What has been hailed as a ‘big win’ for Airbnb this week at the European Court of Justice (ECJ) may well spell further discomfort for Ireland. The case, originating with France’s hotel federation and taken up by prosecutors, argued that Airbnb should be also bound by regulations governing standards in the accommodation industry.

The country is Airbnb’s second-largest market, after the United States, with almost 65,000 listings in Paris alone. The world’s most visited city is feeling the effects of short-term letting, where Airbnb is already subject to restrictions similar to those promised by Minister Eoghan Murphy in June.

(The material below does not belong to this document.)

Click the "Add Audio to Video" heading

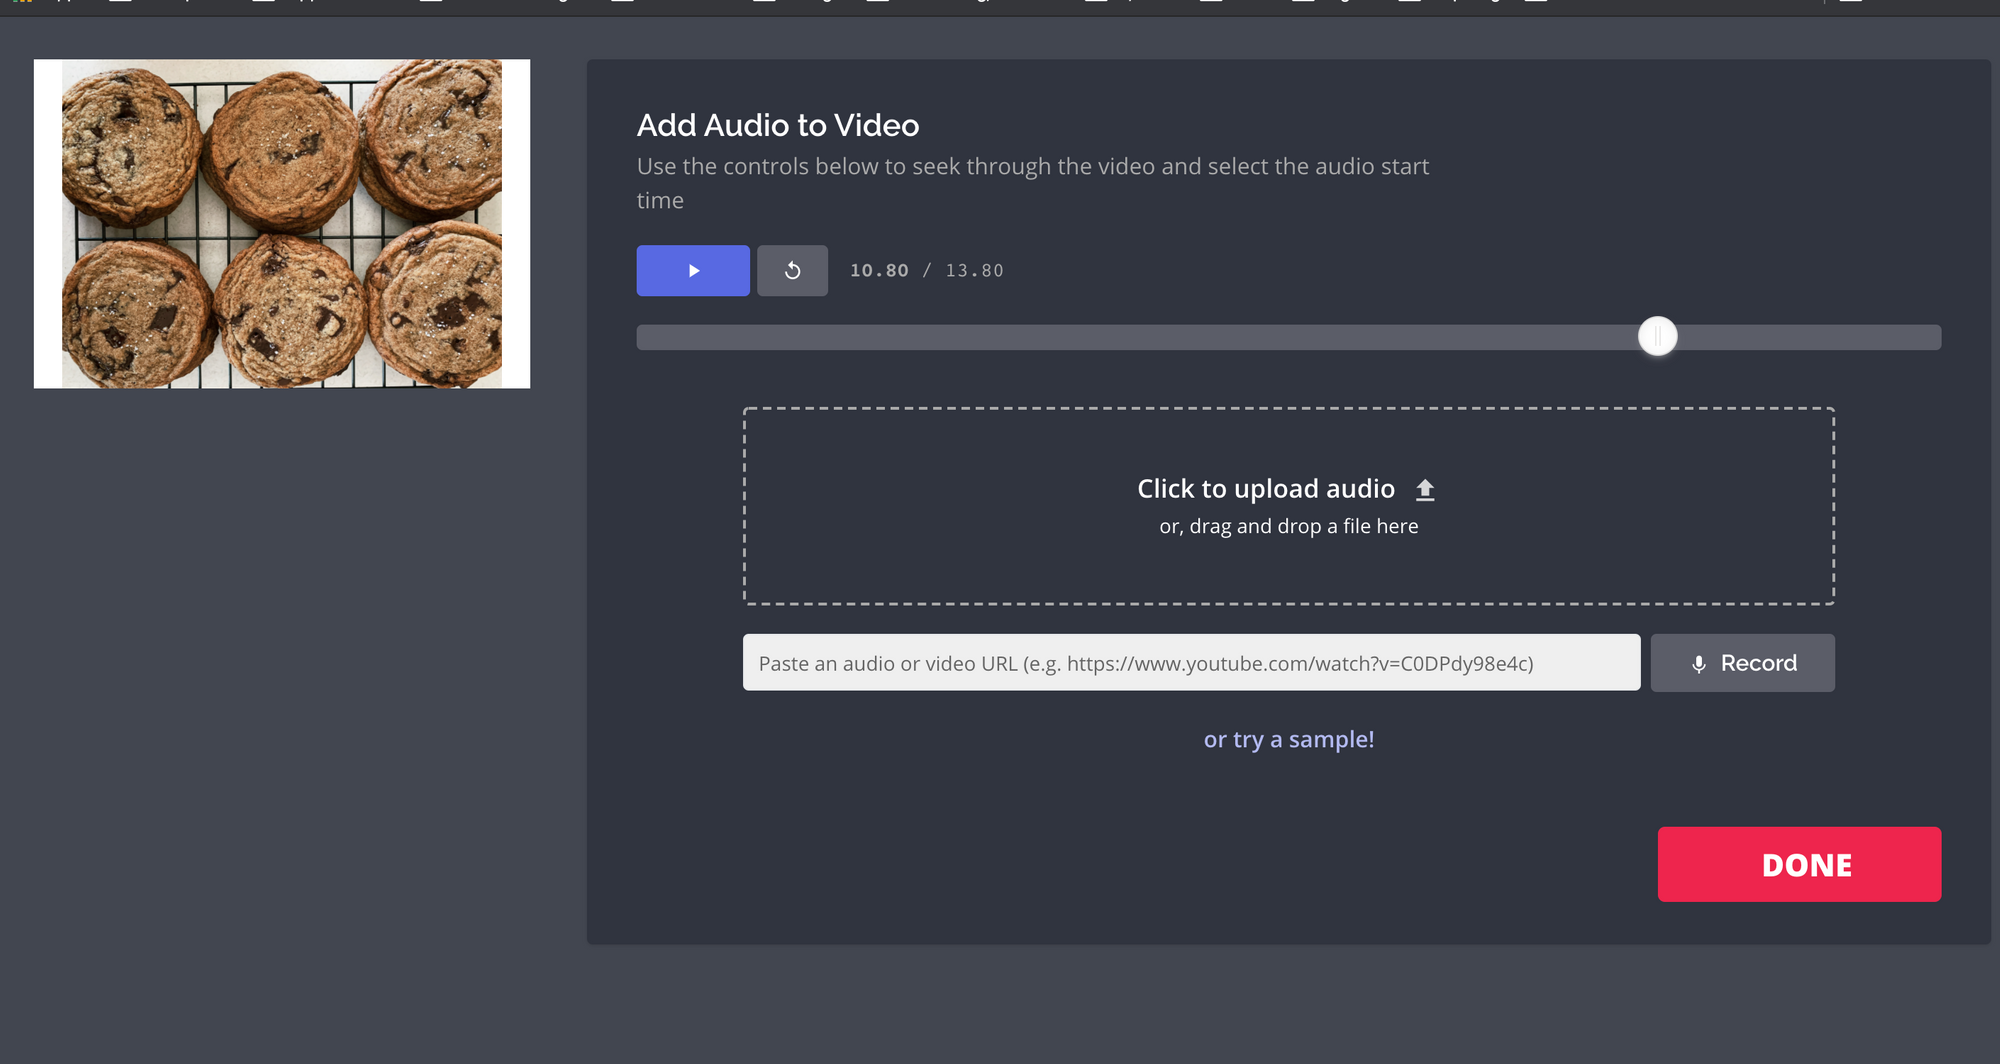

At Europe’s highest court, the company successfully argued that rather than being considered a real estate broker, Airbnb’s activities should be regarded as an “information society service” under the terms of the European E-Commerce directive –  thus evading France’s standards on property management.

Crucially, it is the opinion of the ECJ Advocate General that French law could not apply to the Ringsend-based operation because it is “legislation of a Member State other than the Member State of origin”, i.e Ireland. He continues by saying a “Member State which proposes to adopt measures restricting the free movement of information society services originating in another Member State must first notify the Commission of its intention and ask the Member State of origin to take measures in respect of information society services”. The French have not taken such measures for now.

Ireland, whose hand is already weakened by the departure of Britain, is facing something of an existential crisis around the EU table as neighbours apply pressure on corporate revenue and data protection. Berlin authorities have also requested that Airbnb and Ireland cooperate with an effort to collect income tax on German properties, which is expected to have implications across the Union.

Airbnb have arranged nearly 70 engagements with every level of Irish government since 2016 with 15 since January this year. Curiously, for a company denying involvement in the property game, Airbnb have made several representations to ministers and officials at the Department of Housing as well as the Oireachtas Committee on Housing, Planning and Local Government (see The Phoenix 5/4/19).